◆ Text shown ◆
** Start **

Horizontal wells, due to their ability to significantly increase the contact area between the wellbore and the reservoir, have been widely used in the development of low-permeability, tight gas reservoirs and are considered one of the key technologies for improving single-well productivity and development efficiency [1,2,3]. In gas fields with complex structures and significant reservoir heterogeneity, horizontal wells are usually developed in conjunction with staged completion and reservoir stimulation techniques to improve near-wellbore flow conditions and enhance overall productivity [4,5,6].

** End **

◆ Work to complete ◆
a - Print the stretch of the passage on horizontal wells from "Horizontal wells, due" through "overall productivity [4,5,6].".
b - In the passage on horizontal wells, what techniques are horizontal wells usually paired with in gas fields with complex structures and significant reservoir heterogeneity?
You won't need the listing for anything here.

◆ Source excerpt ◆

** Start **

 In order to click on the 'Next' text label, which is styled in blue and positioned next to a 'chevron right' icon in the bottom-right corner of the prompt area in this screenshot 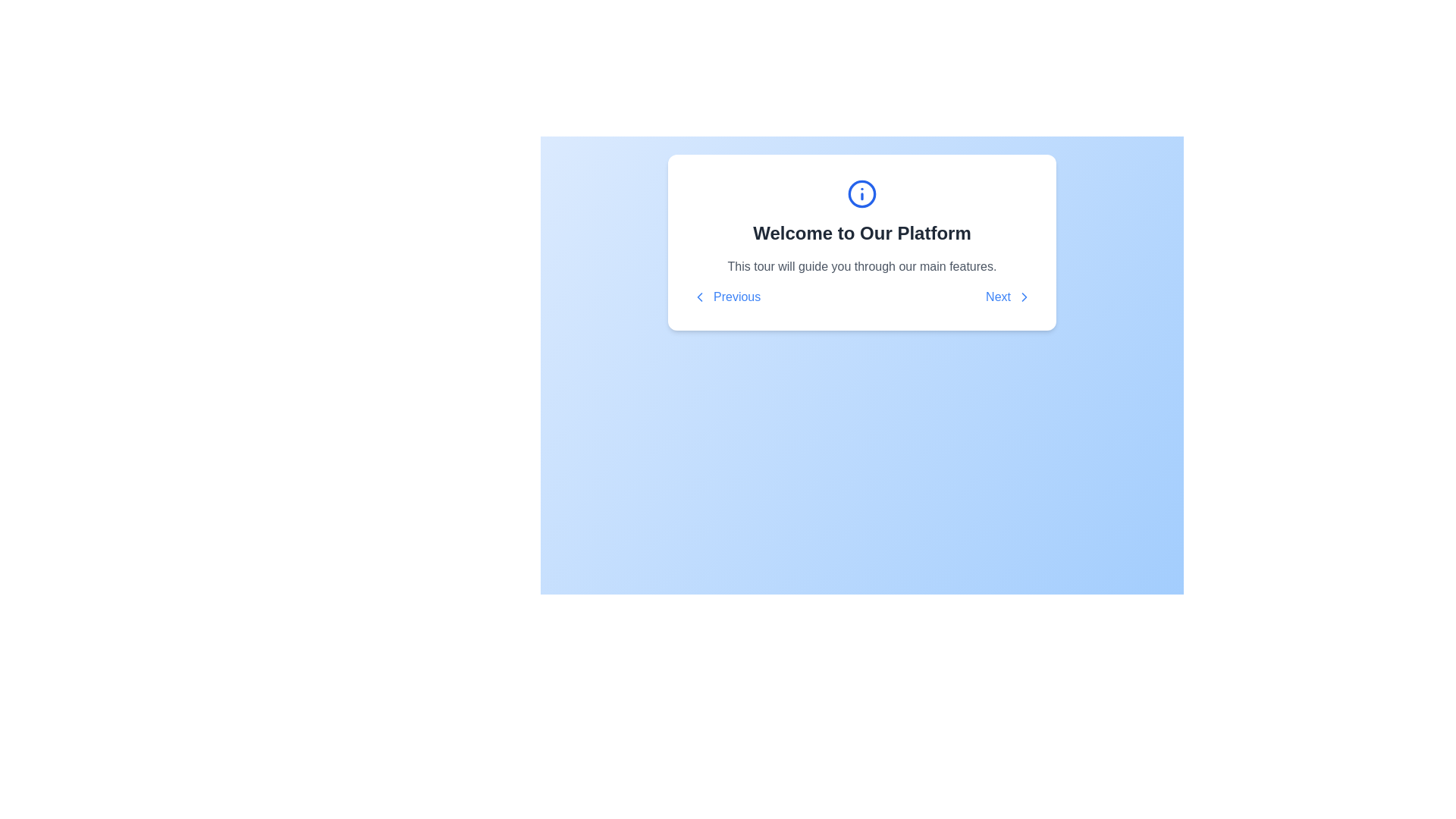, I will do `click(998, 297)`.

** End **

◆ Solutions ◆
a -
Horizontal wells, due to their ability to significantly increase the contact area between the wellbore and the reservoir, have been widely used in the development of low-permeability, tight gas reservoirs and are considered one of the key technologies for improving single-well productivity and development efficiency [1,2,3]. In gas fields with complex structures and significant reservoir heterogeneity, horizontal wells are usually developed in conjunction with staged completion and reservoir stimulation techniques to improve near-wellbore flow conditions and enhance overall productivity [4,5,6].

b - Staged completion and reservoir stimulation techniques.